あまりの力説に、周囲に集っていた獣人たちがポカンと口を開けている。それはソフィーやスレイヴ、ジーラスも例外ではない。


「呪毒、という弱体効果から察するに、変性魔術である『トキシック』系列の上位だろうな。ランク3の毒と呪いとなれば、通常の弱体除去の魔術では太刀打ちできん」


「なんと……それではもう……」


絶望に満ちた声が周囲から挙がる。伝染病だと思っていたものが、魔術によるものだったというのだから。

そんな周囲の状況に、レティは高らかに笑った。


「ハハハ!!心配するな!ユートにかかればそんなものすぐに解決するぞ」


「……おい、嘘だろ、ねーちゃん。俺やソフィーよりも弱そうなその子供に何ができるっていうんだよ。並の魔術じゃ太刀打ち出来ないって今言ったじゃんか」


スレイヴが落胆していた。

目の前の小さな子供に何ができるのだ、と。


「む……私の配下(かぞく)を馬鹿にされるのは我慢ならんな。よし、ユート、やってみろ」


「は、はぁ!?無理だって!その呪いの魔術、広範囲に影響及ぼしてるんだよね!?僕なんかになんとかできるわけ……」


「とりあえず、無効化している『鋭キ刃』の天恵を有効にしろ。あとは……『抵抗』と『除去』の魔術を唱えるだけだな。ランク3となると……いや、『レジスト』と『マジック・リリース』でどうにかなるか」


「……あのさ、それ僕にしかできないの?レティがやればいいのに」


「弱体化している私に無理を言うな。配下(かぞく)なら、私に楽させてこそだろう?」


(……おっしゃる通り、って言ったほうがいいのかなこれ)


いろいろと納得がいかないユートだが、仕方なくステータス板を開いて、『鋭キ刃』の天恵を有効化する。

そして、


「あの……失敗したらごめんなさい。あんま期待しないでいいんで……」


情けない一言。

その言葉に、密集していた獣人たちから呆れたような雰囲気が流れてくる。

乾いた笑いが出そうになったので、すぐに魔法を唱えることにする。


「『レジスト』!っと、『マジック・リリース』!」


唱えた瞬間、掲げた黒翼の杖の先から白銀の本流が迸った。それは周囲の空気に溶けるようにして消えながら、獣人たちに降り注ぐ。

左下のログが増えていくのを、ユートは目で追った。


天恵「鋭キ刃」により、魔術「レジスト」が魔術「レジスト・オーラ」に変性しました。

天恵「鋭キ刃」により、魔術「マジック・リリース」が魔術「リジェクション」に変性しました。

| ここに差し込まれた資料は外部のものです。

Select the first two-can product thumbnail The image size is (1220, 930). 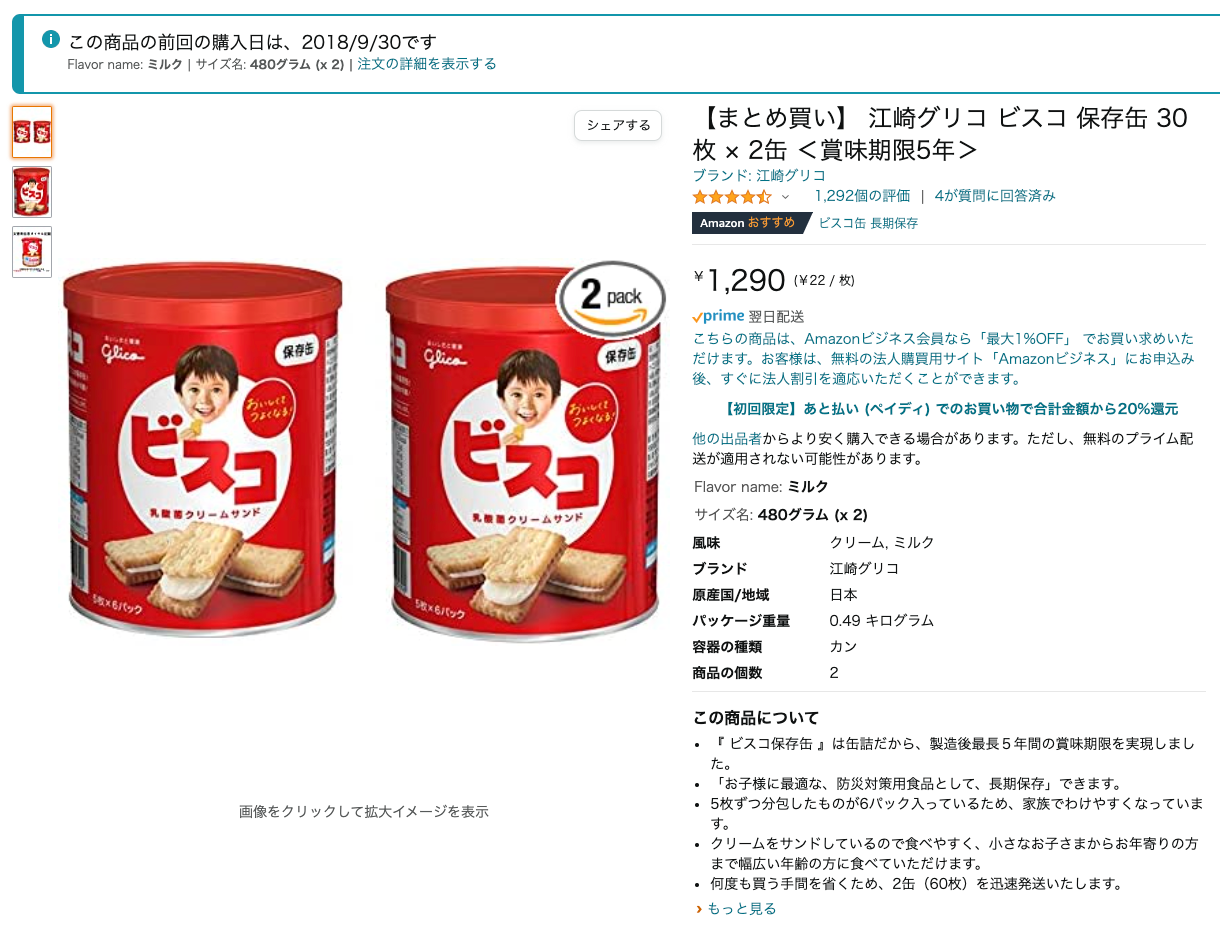pos(32,132)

金と銀の光は混じり合い、獣人たちへ纏わりつく。そして、周囲に光の波動を拡散させて鎮静する。


「……!う、嘘だろ……!?体が……軽い!?」


突然の身体能力の変化に、スレイヴのみならず周りにいた獣人が驚きの声をあげる。

今まで体に伸し掛かっていた重りが外されたように跳ね回る子供や、大声でなにか叫んでいる大人の獣人もいた。


「おお……なんということじゃ……これは……!」


杖をついていたジーラスもまた、自身の体に起きた変化に驚きを隠せないようだ。


「上手くいったようだな!よくやった、ユート!」


「……まあ、結果的に良いのなら別に良いんだけどさ」


結局撫でられることを回避できなかった。そのままグイッと片腕を捕まれて、レティの体温に包まれる。

ぎゅっ、と腕を回してくるレティにユートは硬直する。


「ユート様……詠唱もなしにまた魔法を……本当にすごい……」


「呪いを跳ね返す魔術と、毒を除去する魔術をこの場にいる全ての者に……しかも詠唱もせずに……!あ、あなた方は一体……」


驚愕と放心の狭間、その中でなんとか声を出したジーラスに、レティはニコリと微笑んだ。